## Aim of the task
A verbatim repeat of the records beneath this line is needed.

(Stored items)
___

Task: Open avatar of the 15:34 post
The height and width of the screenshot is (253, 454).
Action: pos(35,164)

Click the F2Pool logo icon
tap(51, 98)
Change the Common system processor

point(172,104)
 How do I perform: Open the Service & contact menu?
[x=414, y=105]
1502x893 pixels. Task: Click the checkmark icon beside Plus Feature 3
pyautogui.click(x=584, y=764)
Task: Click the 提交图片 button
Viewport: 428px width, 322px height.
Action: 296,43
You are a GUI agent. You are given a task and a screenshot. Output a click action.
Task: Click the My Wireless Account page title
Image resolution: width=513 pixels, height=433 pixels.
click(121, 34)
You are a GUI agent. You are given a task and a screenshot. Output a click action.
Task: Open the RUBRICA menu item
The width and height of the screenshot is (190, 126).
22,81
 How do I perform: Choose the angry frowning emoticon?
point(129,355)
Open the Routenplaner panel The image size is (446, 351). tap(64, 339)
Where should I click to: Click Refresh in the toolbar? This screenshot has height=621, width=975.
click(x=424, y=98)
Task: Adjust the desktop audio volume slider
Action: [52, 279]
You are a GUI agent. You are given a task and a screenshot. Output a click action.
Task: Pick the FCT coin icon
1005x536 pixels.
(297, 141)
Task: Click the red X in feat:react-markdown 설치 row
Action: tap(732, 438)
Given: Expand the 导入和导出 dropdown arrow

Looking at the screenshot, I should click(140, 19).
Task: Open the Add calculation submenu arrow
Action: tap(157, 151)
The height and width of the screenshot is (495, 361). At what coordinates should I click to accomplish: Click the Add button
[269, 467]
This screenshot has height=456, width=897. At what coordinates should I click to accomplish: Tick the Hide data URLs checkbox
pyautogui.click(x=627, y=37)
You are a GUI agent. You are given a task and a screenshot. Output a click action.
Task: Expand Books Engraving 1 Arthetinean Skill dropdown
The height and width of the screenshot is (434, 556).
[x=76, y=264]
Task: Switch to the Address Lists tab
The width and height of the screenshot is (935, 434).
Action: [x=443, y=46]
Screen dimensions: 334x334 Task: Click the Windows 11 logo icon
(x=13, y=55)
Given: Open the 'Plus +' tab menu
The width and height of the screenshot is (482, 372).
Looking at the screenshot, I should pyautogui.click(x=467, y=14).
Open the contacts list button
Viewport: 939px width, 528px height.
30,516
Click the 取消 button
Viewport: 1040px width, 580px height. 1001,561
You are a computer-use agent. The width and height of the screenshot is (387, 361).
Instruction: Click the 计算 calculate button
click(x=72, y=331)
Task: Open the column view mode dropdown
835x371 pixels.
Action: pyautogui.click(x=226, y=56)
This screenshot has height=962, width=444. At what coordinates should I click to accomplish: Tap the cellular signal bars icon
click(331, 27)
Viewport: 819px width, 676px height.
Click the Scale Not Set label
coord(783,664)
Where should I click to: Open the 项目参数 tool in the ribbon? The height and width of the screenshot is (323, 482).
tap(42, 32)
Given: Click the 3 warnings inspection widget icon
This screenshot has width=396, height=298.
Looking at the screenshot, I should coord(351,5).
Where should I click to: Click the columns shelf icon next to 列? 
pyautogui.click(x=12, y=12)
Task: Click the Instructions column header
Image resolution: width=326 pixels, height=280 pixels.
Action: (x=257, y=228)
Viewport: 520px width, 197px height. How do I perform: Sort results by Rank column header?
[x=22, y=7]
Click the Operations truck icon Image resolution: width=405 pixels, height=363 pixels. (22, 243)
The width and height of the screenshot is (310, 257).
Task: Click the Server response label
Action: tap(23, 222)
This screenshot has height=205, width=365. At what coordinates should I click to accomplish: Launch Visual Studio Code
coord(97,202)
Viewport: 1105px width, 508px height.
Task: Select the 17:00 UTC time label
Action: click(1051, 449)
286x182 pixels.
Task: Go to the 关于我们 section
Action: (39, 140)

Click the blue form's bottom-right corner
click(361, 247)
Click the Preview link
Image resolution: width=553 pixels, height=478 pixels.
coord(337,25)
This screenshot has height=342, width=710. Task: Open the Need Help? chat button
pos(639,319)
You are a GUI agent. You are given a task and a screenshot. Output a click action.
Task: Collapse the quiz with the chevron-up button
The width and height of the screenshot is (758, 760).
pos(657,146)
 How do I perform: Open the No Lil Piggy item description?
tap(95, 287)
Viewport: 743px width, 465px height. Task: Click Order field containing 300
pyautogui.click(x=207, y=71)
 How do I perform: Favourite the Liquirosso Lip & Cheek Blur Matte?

___

## Exercise response
Task: Open avatar of the 15:34 post
The height and width of the screenshot is (253, 454).
Action: pos(35,164)

Click the F2Pool logo icon
tap(51, 98)
Change the Common system processor

point(172,104)
 How do I perform: Open the Service & contact menu?
[x=414, y=105]
1502x893 pixels. Task: Click the checkmark icon beside Plus Feature 3
pyautogui.click(x=584, y=764)
Task: Click the 提交图片 button
Viewport: 428px width, 322px height.
Action: 296,43
You are a GUI agent. You are given a task and a screenshot. Output a click action.
Task: Click the My Wireless Account page title
Image resolution: width=513 pixels, height=433 pixels.
click(121, 34)
You are a GUI agent. You are given a task and a screenshot. Output a click action.
Task: Open the RUBRICA menu item
The width and height of the screenshot is (190, 126).
22,81
 How do I perform: Choose the angry frowning emoticon?
point(129,355)
Open the Routenplaner panel The image size is (446, 351). tap(64, 339)
Where should I click to: Click Refresh in the toolbar? This screenshot has height=621, width=975.
click(x=424, y=98)
Task: Adjust the desktop audio volume slider
Action: [52, 279]
You are a GUI agent. You are given a task and a screenshot. Output a click action.
Task: Pick the FCT coin icon
1005x536 pixels.
(297, 141)
Task: Click the red X in feat:react-markdown 설치 row
Action: tap(732, 438)
Given: Expand the 导入和导出 dropdown arrow

Looking at the screenshot, I should click(140, 19).
Task: Open the Add calculation submenu arrow
Action: tap(157, 151)
The height and width of the screenshot is (495, 361). At what coordinates should I click to accomplish: Click the Add button
[269, 467]
This screenshot has height=456, width=897. At what coordinates should I click to accomplish: Tick the Hide data URLs checkbox
pyautogui.click(x=627, y=37)
You are a GUI agent. You are given a task and a screenshot. Output a click action.
Task: Expand Books Engraving 1 Arthetinean Skill dropdown
The height and width of the screenshot is (434, 556).
[x=76, y=264]
Task: Switch to the Address Lists tab
The width and height of the screenshot is (935, 434).
Action: [x=443, y=46]
Screen dimensions: 334x334 Task: Click the Windows 11 logo icon
(x=13, y=55)
Given: Open the 'Plus +' tab menu
The width and height of the screenshot is (482, 372).
Looking at the screenshot, I should pyautogui.click(x=467, y=14).
Open the contacts list button
Viewport: 939px width, 528px height.
30,516
Click the 取消 button
Viewport: 1040px width, 580px height. 1001,561
You are a computer-use agent. The width and height of the screenshot is (387, 361).
Instruction: Click the 计算 calculate button
click(x=72, y=331)
Task: Open the column view mode dropdown
835x371 pixels.
Action: pyautogui.click(x=226, y=56)
This screenshot has height=962, width=444. At what coordinates should I click to accomplish: Tap the cellular signal bars icon
click(331, 27)
Viewport: 819px width, 676px height.
Click the Scale Not Set label
coord(783,664)
Where should I click to: Open the 项目参数 tool in the ribbon? The height and width of the screenshot is (323, 482).
tap(42, 32)
Given: Click the 3 warnings inspection widget icon
This screenshot has width=396, height=298.
Looking at the screenshot, I should coord(351,5).
Where should I click to: Click the columns shelf icon next to 列? 
pyautogui.click(x=12, y=12)
Task: Click the Instructions column header
Image resolution: width=326 pixels, height=280 pixels.
Action: (x=257, y=228)
Viewport: 520px width, 197px height. How do I perform: Sort results by Rank column header?
[x=22, y=7]
Click the Operations truck icon Image resolution: width=405 pixels, height=363 pixels. (22, 243)
The width and height of the screenshot is (310, 257).
Task: Click the Server response label
Action: tap(23, 222)
This screenshot has height=205, width=365. At what coordinates should I click to accomplish: Launch Visual Studio Code
coord(97,202)
Viewport: 1105px width, 508px height.
Task: Select the 17:00 UTC time label
Action: click(1051, 449)
286x182 pixels.
Task: Go to the 关于我们 section
Action: (39, 140)

Click the blue form's bottom-right corner
click(361, 247)
Click the Preview link
Image resolution: width=553 pixels, height=478 pixels.
coord(337,25)
This screenshot has height=342, width=710. Task: Open the Need Help? chat button
pos(639,319)
You are a GUI agent. You are given a task and a screenshot. Output a click action.
Task: Collapse the quiz with the chevron-up button
The width and height of the screenshot is (758, 760).
pos(657,146)
 How do I perform: Open the No Lil Piggy item description?
tap(95, 287)
Viewport: 743px width, 465px height. Task: Click Order field containing 300
pyautogui.click(x=207, y=71)
 How do I perform: Favourite the Liquirosso Lip & Cheek Blur Matte?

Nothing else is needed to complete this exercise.